Outages: A Symptom of Machine Identity Protection Weakness

By Steven Satchwell, Director UKI at Venafi

Digital transformation has fundamentally changed the way business works. And nowhere is this change more profound than in the financial services industry, where the emergence of fintech and its rapid adoption of new technologies has dramatically changed the number of machines on enterprise networks.

Driven by the adoption of cloud, DevOps, and smart device technologies – as well as the growth of IoT devices – the definition of what is considered a machine on financial services networks has fundamentally changed. A machine can still be a physical device – a server, laptop or a router– but now, virtual machines, mobile applications, algorithms, containers and APIs also need to be treated as machines. All of these machines need to communicate securely and meet stringent compliance, reliability and availability requirements, which are all difficult challenges for many organisations. Organisations struggle to address these challenges because the keys and certificates that act as machine identities are poorly understood, weakly defended. They are also managed by two different teams, IT and security, with different goals which has allowed most organisations to overlook the important role machine identities play in security.

Machine Identities and IT

Traditionally, in financial services IT has been responsible for maintaining reliability, but this responsibility doesn’t address the role of machine identities in protecting corporate and consumer financial data.
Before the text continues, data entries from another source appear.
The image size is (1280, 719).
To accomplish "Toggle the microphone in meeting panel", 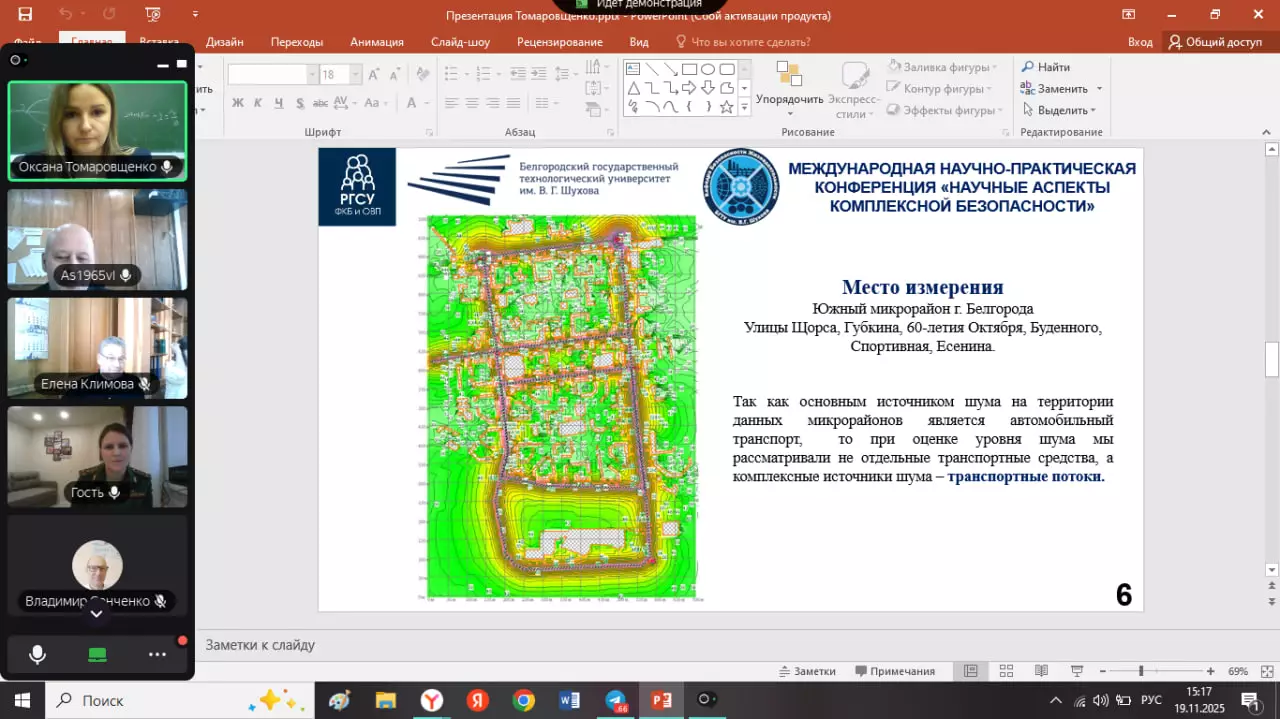I will [37, 655].
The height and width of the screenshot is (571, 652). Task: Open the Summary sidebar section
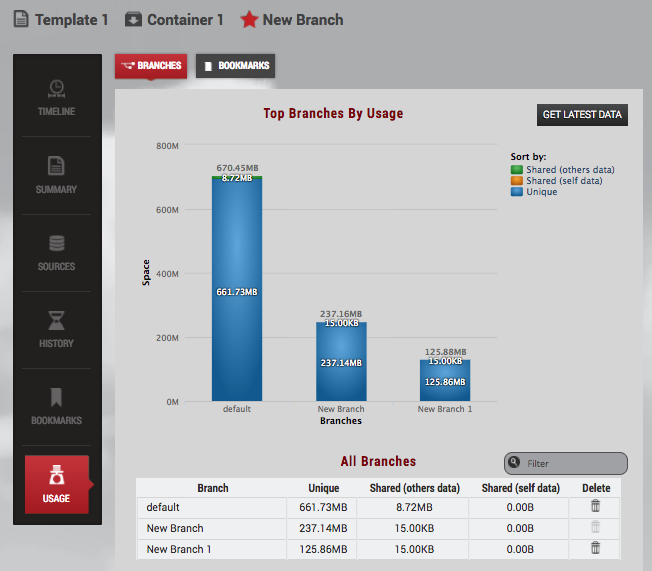click(x=56, y=174)
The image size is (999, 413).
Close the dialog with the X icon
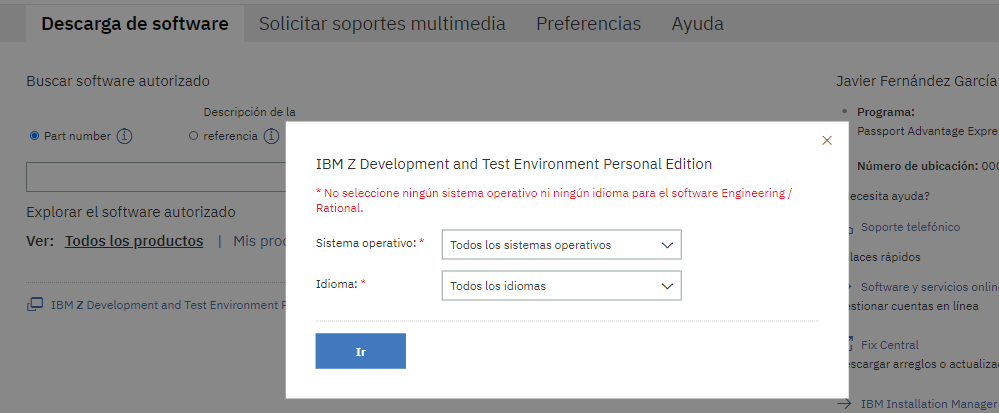[x=827, y=140]
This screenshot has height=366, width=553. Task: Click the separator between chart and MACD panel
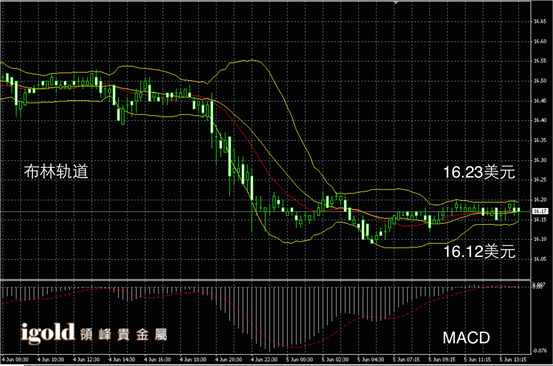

Instead, IT administrators focus on preventing machine identities from expiring unexpectedly, because when they do, critical infrastructure goes down and reliability and availability suffer. When certificate-related outages occur – and they happen to most organisations routinely – they are very difficult to diagnose, making it nearly impossible to respond quickly. This means IT administrators often choose the most expedient way to deploy and renew machine identities. This frequently involves a few shortcuts that can impact the security of these identities, but they allow the IT team to meet reliability and availability targets. After all, in banking, reliability and trust is what matters most. When a bank stops working it can severely constrain people’s lives and business, especially as in the UK with the decline of cash, set to fall to just 26% of sales by 2026.

Machine Identities and Security

Security teams work to ensure that communications between the rapidly shifting populations of machines on enterprise networks remain secure. Security teams don’t physically manage or even have access to the machines on which machine identities are installed. This creates a challenge, as security admins need to make sure machine identities comply with corporate policies, are deployed and configured correctly, and are renewed before they expire. The problem gets worse since these teams usually don’t have the tools needed to enforce corporate machine identity policies. In fact, they rarely even have basic information about all of the machine identities on their networks. In a recent survey by Venafi it was found financial services companies are only tracking 42% of the most common types of machine identities. When you think about it, it’s no wonder cybercriminals are exploiting weak, missing or unprotected machine identities in cyberattacks.

Security and Machine Identities

Let’s take a step back: Why do we even need machine identities? Enterprise networks use machine identities in all over their networks. One of the most common examples is TLS certificates that allow machines to determine if they can connect and communicate securely with other machines. This process is very similar to the way usernames and passwords function for humans. Without these credentials, access is denied. Keys and certificates function in the same way for machines.

Organisations recognise the fundamental role that identities play in security, so they spend billions of dollars every year protecting human identities. As a result, organisations can respond quickly when they have evidence that user credentials have been stolen or compromised.

Although machine identities grant even greater levels of privileged access than human identities, most organisations haven’t invested in technology to keep them secure. This means that a stolen, compromised or weak machine identity can persist on an enterprise network for weeks, months or even years. Machine identity protection is even more important in the payments industry as it can enable infrastructure to detect valid devices, preventing multifactor authentication being compromised and avoiding a single point of failure.

Outdated Security for Machine Identities

Organisations are not investing in machine identity security controls because they don’t understand the scale or scope of the problem. Often security teams are managing these critical security assets with a combination of patchwork dashboards, homegrown software and scattered spreadsheets.

These solutions might have worked five ago when organisations were only worried about a few hundred physical servers in the data centre, but today organisations have hundreds of thousands of machine identities. Without automated solutions to track, manage and protect their machine identities, there’s no way security or operations teams can keep up, never mind have full visibility. In financial services the most sensitive data people have is in question, the recent study found that 58% of people are most concerned about customer data theft or loss

The Link Between Outages and Security

Once you understand the profound lack of machine identity intelligence available to IT teams, it makes sense that nearly every IT department struggles with certificate-related outages. If you’re in the trenches, it’s less obvious that these outages are a symptom of a much larger security issue. And because the IT team isn’t discussing outage prevention with the security team it’s unlikely that executives will make the connection between persistent operational reliability problems and security risks.

The Light at the End of the Outage

The good news is that financial services organisations have found a way to solve this problem; we’ve figured out what needs to be done to improve machine identity protection. We also know that when we do this effectively, security and reliability also improve – often dramatically. Machines will only become smarter, more flexible and more ubiquitous over the next few years; will your organisation be ready?